● LISTED RECORDS
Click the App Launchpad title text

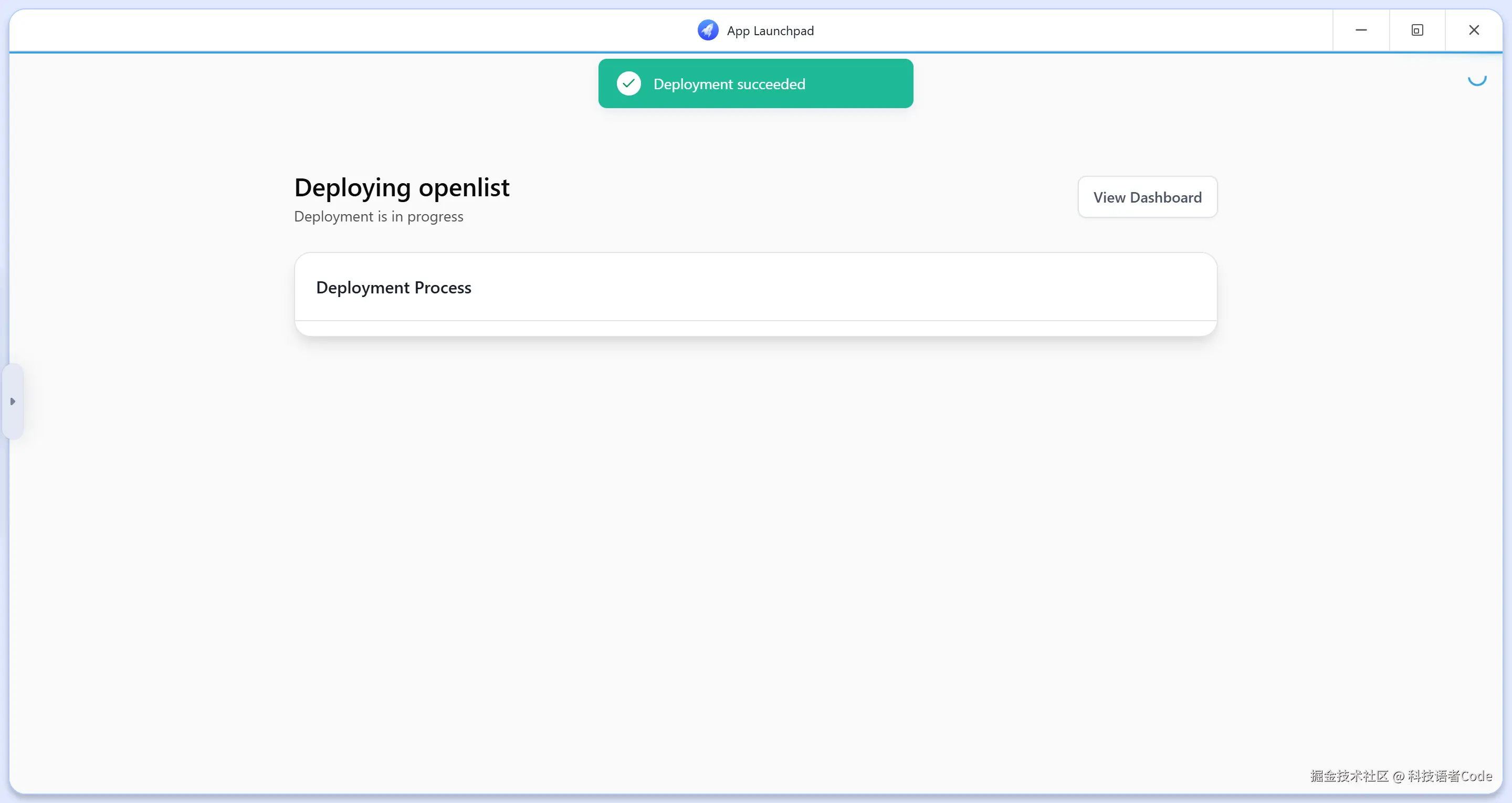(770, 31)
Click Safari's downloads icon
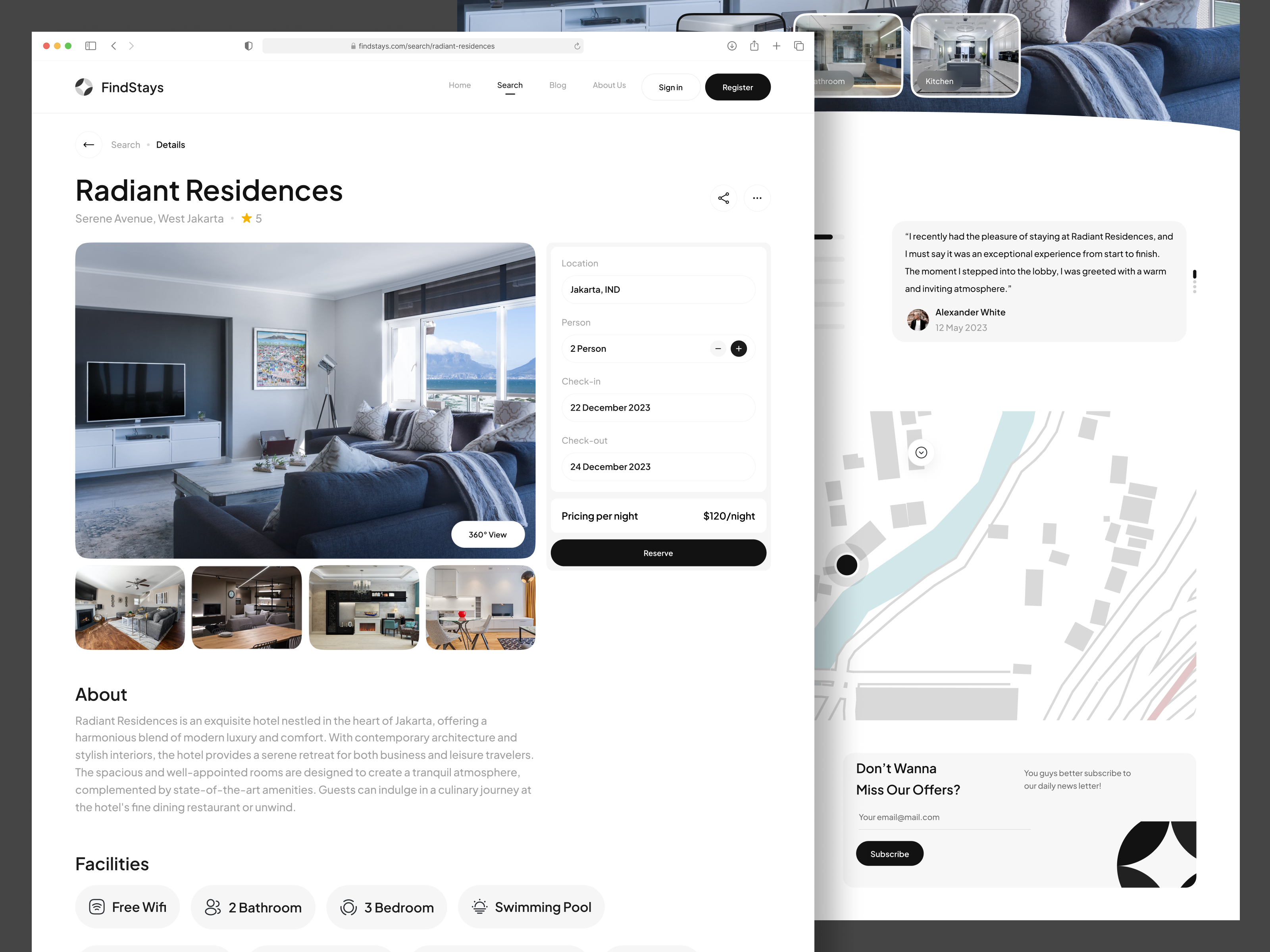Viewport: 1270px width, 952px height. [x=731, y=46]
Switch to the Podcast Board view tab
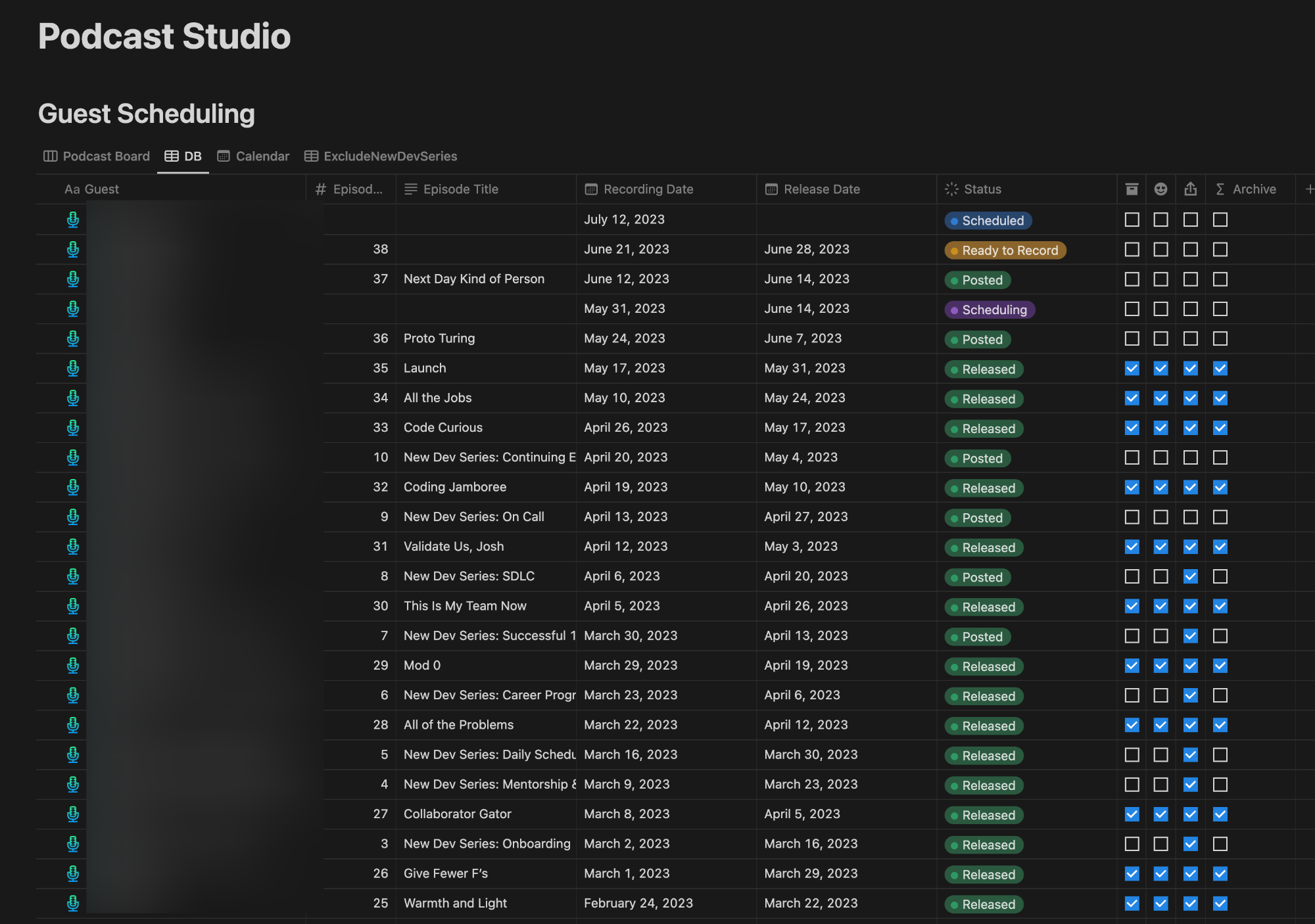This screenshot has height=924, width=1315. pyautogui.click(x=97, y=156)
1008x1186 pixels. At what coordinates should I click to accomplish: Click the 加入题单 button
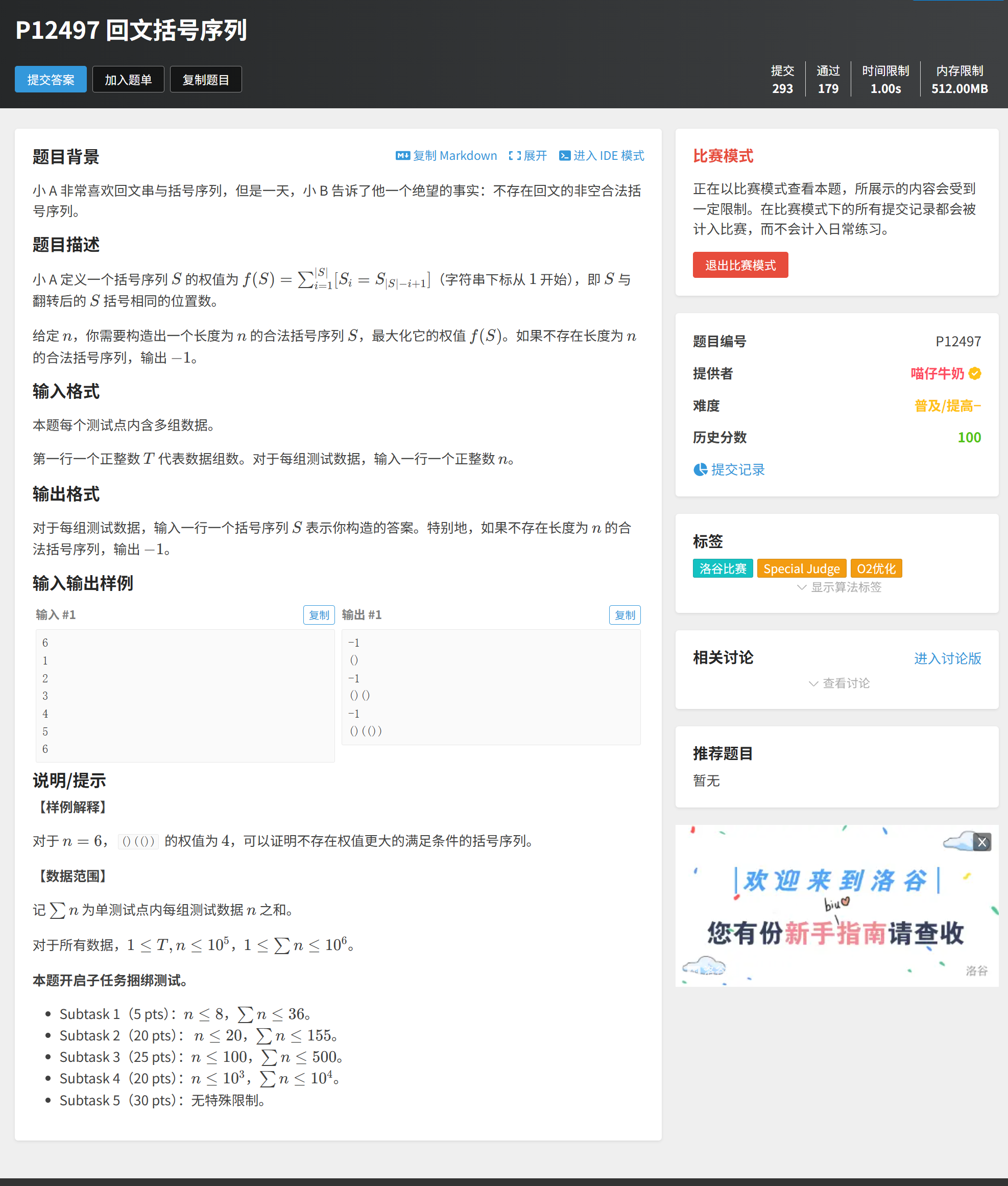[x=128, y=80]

● WORK TO COMPLETE
Copy all the material word for word, minus its pictures.

● ANSWER TO THE PROBLEM
Click the App Launchpad title text

(770, 31)
Click Safari's downloads icon
Viewport: 1270px width, 952px height. [x=731, y=46]
Switch to the Podcast Board view tab
This screenshot has height=924, width=1315. pyautogui.click(x=97, y=156)
1008x1186 pixels. At what coordinates should I click to accomplish: Click the 加入题单 button
[x=128, y=80]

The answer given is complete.